MotionLM: Multi-Agent Motion Forecasting as Language Modeling

Authors

Ari Seff
Brian Cera
Dian Chen
Mason Ng
Aurick Zhou
Nigamaa Nayakanti
Khaled S. Refaat
Rami Al-Rfou
Benjamin Sapp

Abstract

Reliable forecasting of the future behavior of road agents is a critical component to safe planning in autonomous vehicles. Here, we represent continuous trajectories as sequences of discrete motion tokens and cast multi-agent motion prediction as a language modeling task over this domain. Our model, MotionLM, provides several advantages: First, it does not require anchors or explicit latent variable optimization to learn multimodal distributions. Instead, we leverage a single standard language modeling objective, maximizing the average log probability over sequence tokens. Second, our approach bypasses post-hoc interaction heuristics where individual agent trajectory generation is conducted prior to interactive scoring. Instead, MotionLM produces joint distributions over interactive agent futures in a single autoregressive decoding process. In addition, the model's sequential factorization enables temporally causal conditional rollouts. The proposed approach establishes new state-of-the-art performance for multi-agent motion prediction on the Waymo Open Motion Dataset, ranking 1st on the interactive challenge leaderboard.

Overview

MotionLM autoregressively generates sequences of discrete tokens for a set of agents to produce interactive trajectory forecasts. At each timestep, a token is sampled for each agent from a finite vocabulary and appended to the global sequence.

Bypassing geometric anchors and latent variable optimization, multimodal distributions emerge solely via per-step sampling. Meanwhile, the training objective is kept simple with minimal assumptions — just next-token prediction.

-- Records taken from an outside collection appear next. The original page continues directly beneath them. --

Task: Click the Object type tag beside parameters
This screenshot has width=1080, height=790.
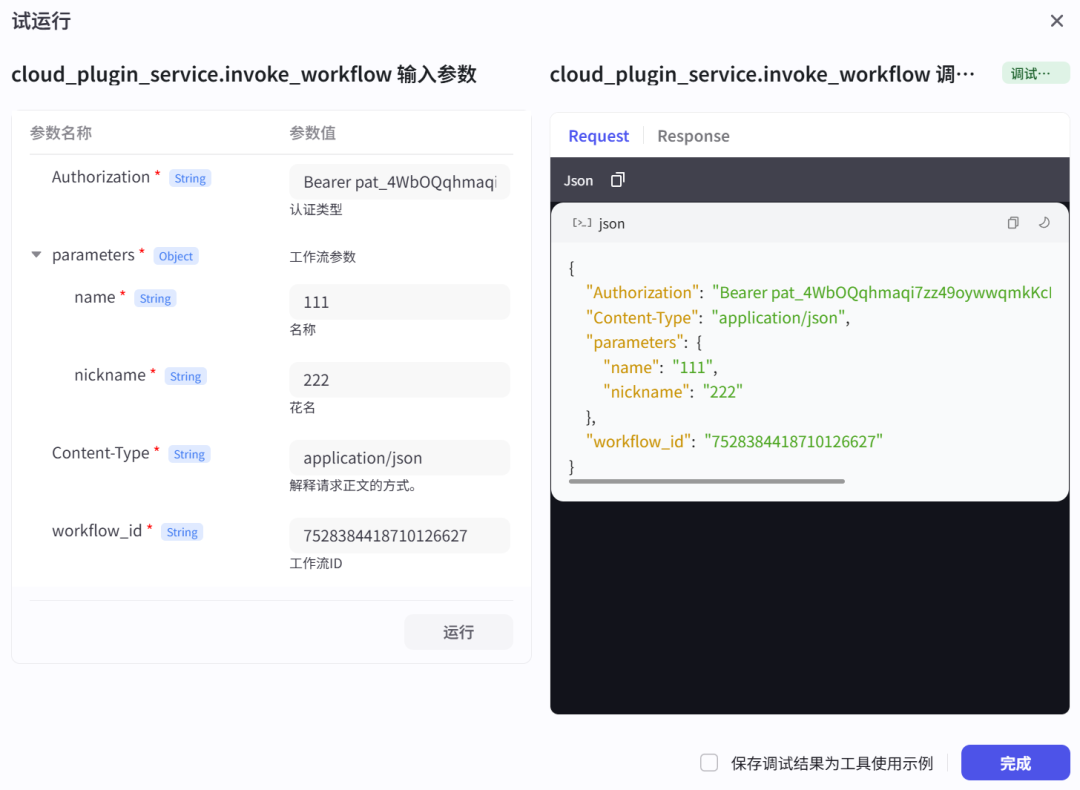Action: tap(176, 256)
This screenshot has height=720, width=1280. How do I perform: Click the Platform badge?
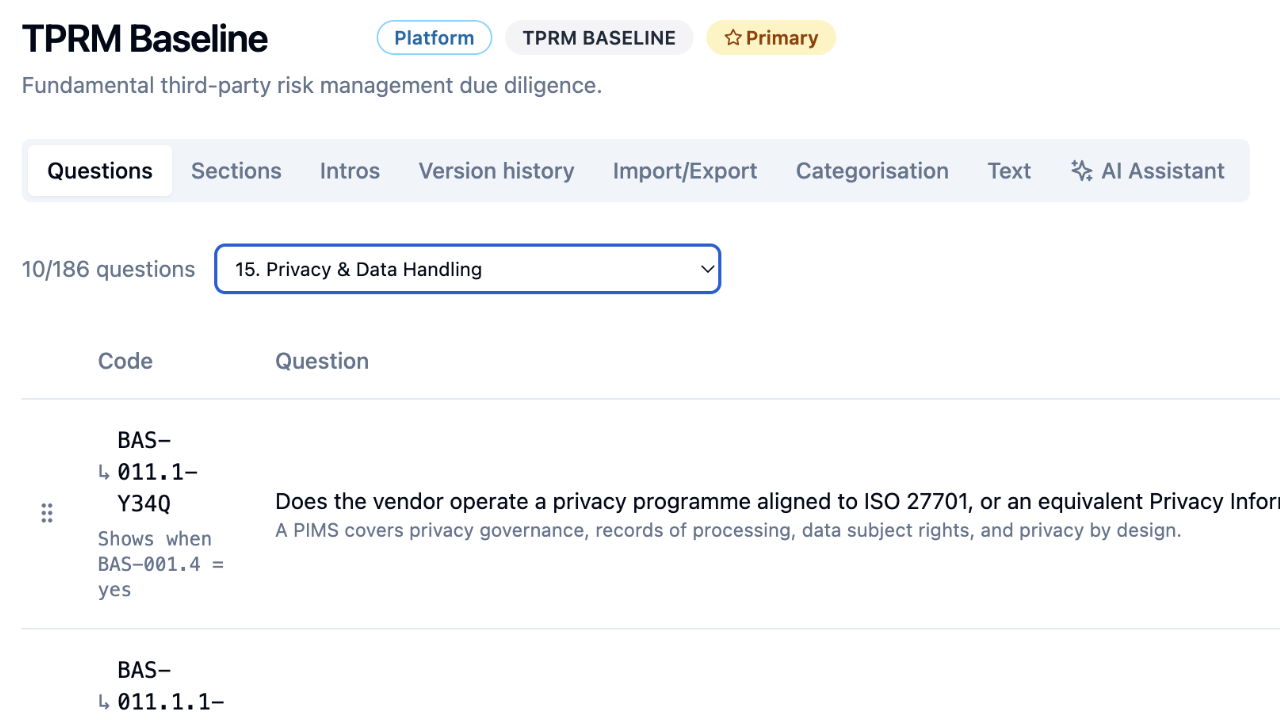(x=434, y=38)
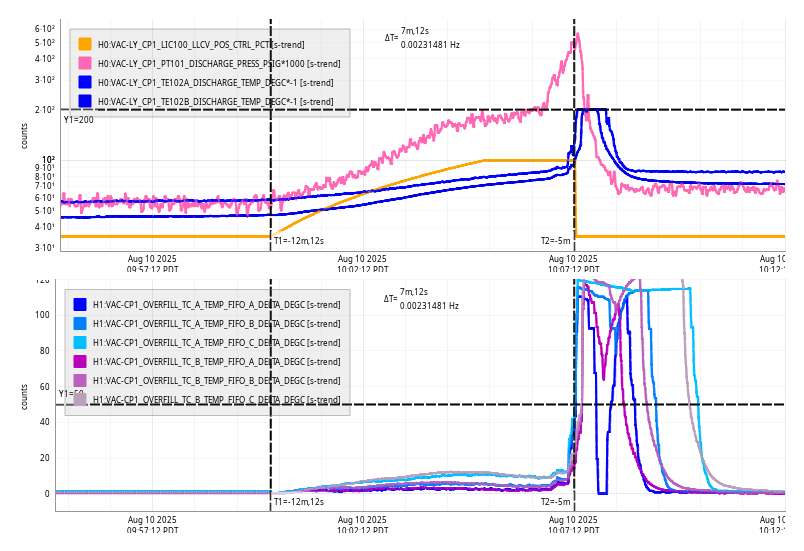Click the blue TE102A_DISCHARGE_TEMP legend swatch
The width and height of the screenshot is (804, 551).
(x=85, y=82)
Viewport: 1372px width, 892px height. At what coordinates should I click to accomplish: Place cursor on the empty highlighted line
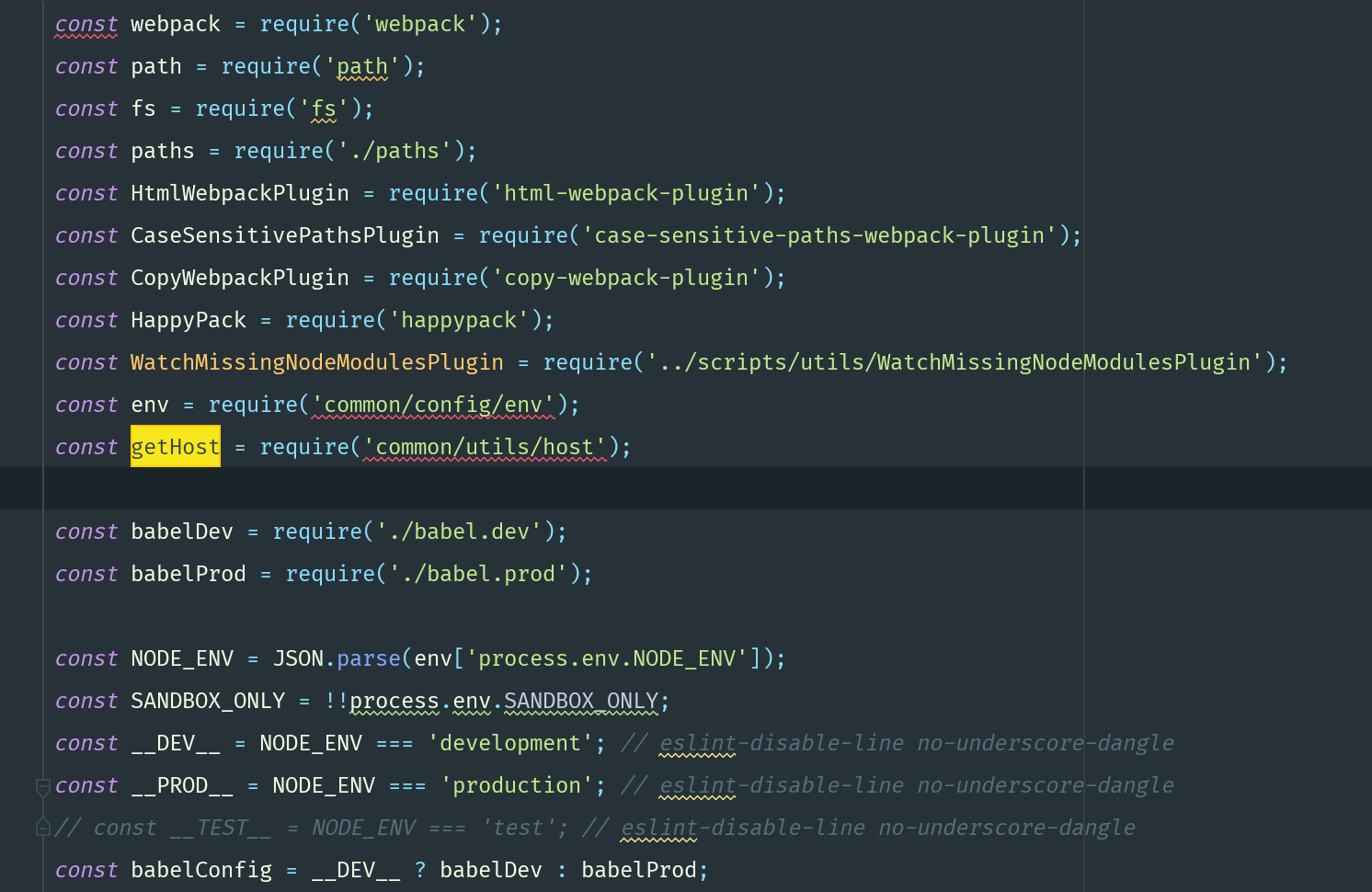[x=552, y=488]
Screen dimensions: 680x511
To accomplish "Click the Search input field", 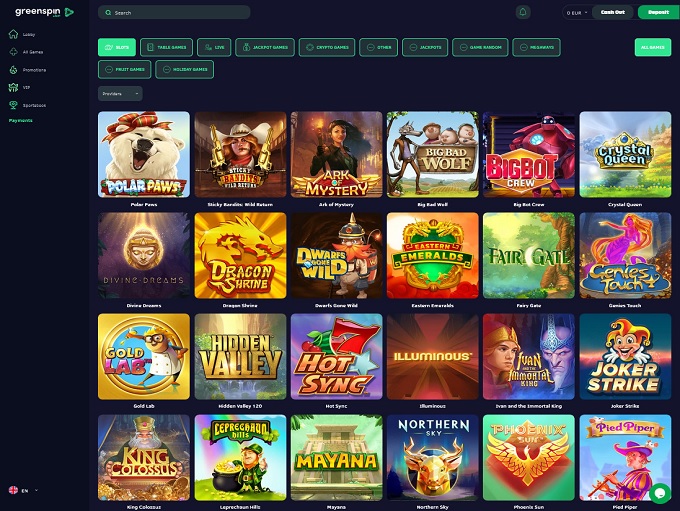I will [174, 13].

The resulting model can perform marginal, joint, and conditional forecasting. MotionLM establishes new state-of-the-art performance on both the Waymo Open Motion Dataset motion prediction and interaction prediction benchmarks.

Examples

Marginal vs. Joint

Attention-based interactive modeling during decoding allows for scene-level consistency. While marginal (independent per agent) predictions may lead to unrealistic overlap (left), joint predictions exhibit appropriate reactions across agents (right).

Marginal	Joint

Marginal vs. Conditional

When conditioning on a query agent trajectory (magenta), the predicted agent trajectory (cyan) can appropriately respond.

Marginal	Conditional
The marginal prediction for the pedestrian (cyan) crosses the street as the vehicle turns, leading to a collision.	When conditioning on the turning vehicle’s trajectory (magenta), the pedestrian is predicted to yield.
The marginal prediction for the modeled vehicle (cyan) collides with the lead vehicle.	When conditioning on the lead vehicle’s trajectory (magenta), the modeled vehicle (cyan) comes to an appropriate stop.